Stored data:

BEGIN

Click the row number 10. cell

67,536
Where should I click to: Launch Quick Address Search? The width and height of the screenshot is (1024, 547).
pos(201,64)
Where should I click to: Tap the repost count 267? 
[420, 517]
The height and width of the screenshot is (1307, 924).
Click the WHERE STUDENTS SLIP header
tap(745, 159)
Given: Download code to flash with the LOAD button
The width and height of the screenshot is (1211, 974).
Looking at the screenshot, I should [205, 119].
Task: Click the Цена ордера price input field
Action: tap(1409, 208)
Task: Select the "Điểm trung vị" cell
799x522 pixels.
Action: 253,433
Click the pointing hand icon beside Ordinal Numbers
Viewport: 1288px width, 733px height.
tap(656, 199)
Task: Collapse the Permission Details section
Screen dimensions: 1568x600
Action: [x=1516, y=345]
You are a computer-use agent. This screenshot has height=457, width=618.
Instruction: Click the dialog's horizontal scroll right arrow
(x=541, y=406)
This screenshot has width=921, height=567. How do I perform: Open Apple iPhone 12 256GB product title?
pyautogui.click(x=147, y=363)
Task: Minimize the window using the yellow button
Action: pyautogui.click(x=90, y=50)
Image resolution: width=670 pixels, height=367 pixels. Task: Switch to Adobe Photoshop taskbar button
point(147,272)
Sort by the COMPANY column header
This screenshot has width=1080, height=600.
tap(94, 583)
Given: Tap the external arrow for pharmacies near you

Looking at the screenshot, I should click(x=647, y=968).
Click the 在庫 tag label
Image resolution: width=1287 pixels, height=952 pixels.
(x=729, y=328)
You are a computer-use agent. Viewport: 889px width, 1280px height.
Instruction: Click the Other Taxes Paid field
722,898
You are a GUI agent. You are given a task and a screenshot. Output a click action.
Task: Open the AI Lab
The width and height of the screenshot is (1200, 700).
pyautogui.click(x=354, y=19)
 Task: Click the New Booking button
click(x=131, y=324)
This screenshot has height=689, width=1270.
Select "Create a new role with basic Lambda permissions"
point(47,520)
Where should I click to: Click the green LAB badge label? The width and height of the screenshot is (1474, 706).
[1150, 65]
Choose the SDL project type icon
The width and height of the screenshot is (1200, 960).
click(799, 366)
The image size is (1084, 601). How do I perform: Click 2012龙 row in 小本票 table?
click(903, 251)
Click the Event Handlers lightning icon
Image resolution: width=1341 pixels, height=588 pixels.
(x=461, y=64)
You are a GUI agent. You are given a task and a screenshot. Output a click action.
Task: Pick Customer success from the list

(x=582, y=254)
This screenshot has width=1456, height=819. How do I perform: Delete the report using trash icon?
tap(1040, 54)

END

EXERCISE GOAL: What are the lines above that hold the string "agent"? Copy them.

RESULT BELOW:
You are a computer-use agent. This screenshot has height=457, width=618.
You are a computer-use agent. Viewport: 889px width, 1280px height.
You are a GUI agent. You are given a task and a screenshot. Output a click action.
You are a GUI agent. You are given a task and a screenshot. Output a click action.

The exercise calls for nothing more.